## TASK PROMPT
Which lines run from the line with "NEWSFEEDS (17, 2487)" through the line with "Sold out (576, 743)" in the entries below? Print them exactly, both ends included, and nothing more.
==*==
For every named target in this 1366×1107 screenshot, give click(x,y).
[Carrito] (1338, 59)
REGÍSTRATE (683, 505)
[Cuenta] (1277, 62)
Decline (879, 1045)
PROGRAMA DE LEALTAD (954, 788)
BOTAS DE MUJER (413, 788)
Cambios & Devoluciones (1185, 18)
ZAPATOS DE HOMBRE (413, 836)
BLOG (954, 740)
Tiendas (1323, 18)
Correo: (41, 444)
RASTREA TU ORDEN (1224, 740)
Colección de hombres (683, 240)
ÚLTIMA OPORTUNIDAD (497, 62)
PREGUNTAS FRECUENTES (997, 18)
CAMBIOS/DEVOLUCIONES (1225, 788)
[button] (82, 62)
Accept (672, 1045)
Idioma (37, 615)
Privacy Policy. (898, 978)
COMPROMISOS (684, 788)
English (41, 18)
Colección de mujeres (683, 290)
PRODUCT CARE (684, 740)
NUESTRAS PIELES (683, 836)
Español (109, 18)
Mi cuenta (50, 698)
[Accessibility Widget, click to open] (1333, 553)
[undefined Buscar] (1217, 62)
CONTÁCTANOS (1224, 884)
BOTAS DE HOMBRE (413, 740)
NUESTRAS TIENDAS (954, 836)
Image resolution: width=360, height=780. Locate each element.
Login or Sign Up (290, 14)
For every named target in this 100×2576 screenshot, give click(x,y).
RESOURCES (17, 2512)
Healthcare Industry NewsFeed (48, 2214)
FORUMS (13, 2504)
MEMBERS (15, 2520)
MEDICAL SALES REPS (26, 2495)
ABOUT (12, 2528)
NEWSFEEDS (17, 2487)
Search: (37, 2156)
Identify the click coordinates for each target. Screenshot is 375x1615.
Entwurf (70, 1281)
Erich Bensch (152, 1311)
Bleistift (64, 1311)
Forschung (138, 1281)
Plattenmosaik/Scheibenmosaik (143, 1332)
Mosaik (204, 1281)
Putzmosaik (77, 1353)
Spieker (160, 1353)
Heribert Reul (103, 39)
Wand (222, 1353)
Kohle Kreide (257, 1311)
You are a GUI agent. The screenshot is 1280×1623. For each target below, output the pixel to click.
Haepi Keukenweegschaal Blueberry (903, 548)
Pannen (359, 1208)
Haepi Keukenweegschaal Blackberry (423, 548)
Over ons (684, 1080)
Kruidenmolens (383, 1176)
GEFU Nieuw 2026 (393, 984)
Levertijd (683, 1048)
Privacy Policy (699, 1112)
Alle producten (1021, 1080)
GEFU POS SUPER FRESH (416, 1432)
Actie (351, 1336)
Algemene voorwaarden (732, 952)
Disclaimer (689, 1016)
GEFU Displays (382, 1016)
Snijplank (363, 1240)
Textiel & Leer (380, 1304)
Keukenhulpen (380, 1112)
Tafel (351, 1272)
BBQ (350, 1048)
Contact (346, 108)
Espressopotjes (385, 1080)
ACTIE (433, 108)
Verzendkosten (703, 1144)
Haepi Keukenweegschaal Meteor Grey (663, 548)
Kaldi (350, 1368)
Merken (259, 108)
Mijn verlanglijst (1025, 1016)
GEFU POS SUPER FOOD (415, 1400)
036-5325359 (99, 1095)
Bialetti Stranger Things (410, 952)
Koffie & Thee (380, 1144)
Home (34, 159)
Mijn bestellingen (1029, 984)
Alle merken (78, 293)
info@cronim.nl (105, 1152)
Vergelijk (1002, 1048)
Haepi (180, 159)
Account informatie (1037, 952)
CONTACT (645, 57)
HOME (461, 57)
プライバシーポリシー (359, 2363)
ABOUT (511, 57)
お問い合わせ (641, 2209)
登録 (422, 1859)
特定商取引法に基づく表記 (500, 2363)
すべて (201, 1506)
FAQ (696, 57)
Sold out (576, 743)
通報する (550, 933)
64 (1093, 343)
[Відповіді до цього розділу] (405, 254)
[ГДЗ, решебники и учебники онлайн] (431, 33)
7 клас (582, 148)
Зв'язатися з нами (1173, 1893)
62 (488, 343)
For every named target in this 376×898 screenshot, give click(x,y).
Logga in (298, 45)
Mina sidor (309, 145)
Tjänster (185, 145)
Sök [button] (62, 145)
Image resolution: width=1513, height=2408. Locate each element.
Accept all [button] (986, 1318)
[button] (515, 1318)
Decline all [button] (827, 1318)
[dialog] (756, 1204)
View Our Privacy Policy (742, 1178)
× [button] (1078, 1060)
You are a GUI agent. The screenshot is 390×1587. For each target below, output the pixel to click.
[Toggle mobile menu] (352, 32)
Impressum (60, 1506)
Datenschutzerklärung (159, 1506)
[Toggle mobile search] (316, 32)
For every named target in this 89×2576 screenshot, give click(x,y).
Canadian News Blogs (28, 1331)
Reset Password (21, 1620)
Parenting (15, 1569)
==*==
## ANSWER SPACE
NEWSFEEDS (17, 2487)
Search: (37, 2156)
Identify the click coordinates for each target. Screenshot is 375x1615.
Entwurf (70, 1281)
Erich Bensch (152, 1311)
Bleistift (64, 1311)
Forschung (138, 1281)
Plattenmosaik/Scheibenmosaik (143, 1332)
Mosaik (204, 1281)
Putzmosaik (77, 1353)
Spieker (160, 1353)
Heribert Reul (103, 39)
Wand (222, 1353)
Kohle Kreide (257, 1311)
You are a GUI agent. The screenshot is 1280×1623. For each target below, output the pixel to click.
Haepi Keukenweegschaal Blueberry (903, 548)
Pannen (359, 1208)
Haepi Keukenweegschaal Blackberry (423, 548)
Over ons (684, 1080)
Kruidenmolens (383, 1176)
GEFU Nieuw 2026 (393, 984)
Levertijd (683, 1048)
Privacy Policy (699, 1112)
Alle producten (1021, 1080)
GEFU POS SUPER FRESH (416, 1432)
Actie (351, 1336)
Algemene voorwaarden (732, 952)
Disclaimer (689, 1016)
GEFU Displays (382, 1016)
Snijplank (363, 1240)
Textiel & Leer (380, 1304)
Keukenhulpen (380, 1112)
Tafel (351, 1272)
BBQ (350, 1048)
Contact (346, 108)
Espressopotjes (385, 1080)
ACTIE (433, 108)
Verzendkosten (703, 1144)
Haepi Keukenweegschaal Meteor Grey (663, 548)
Kaldi (350, 1368)
Merken (259, 108)
Mijn verlanglijst (1025, 1016)
GEFU POS SUPER FOOD (415, 1400)
036-5325359 (99, 1095)
Bialetti Stranger Things (410, 952)
Koffie & Thee (380, 1144)
Home (34, 159)
Mijn bestellingen (1029, 984)
Alle merken (78, 293)
info@cronim.nl (105, 1152)
Vergelijk (1002, 1048)
Haepi (180, 159)
Account informatie (1037, 952)
CONTACT (645, 57)
HOME (461, 57)
プライバシーポリシー (359, 2363)
ABOUT (511, 57)
お問い合わせ (641, 2209)
登録 (422, 1859)
特定商取引法に基づく表記 (500, 2363)
すべて (201, 1506)
FAQ (696, 57)
Sold out (576, 743)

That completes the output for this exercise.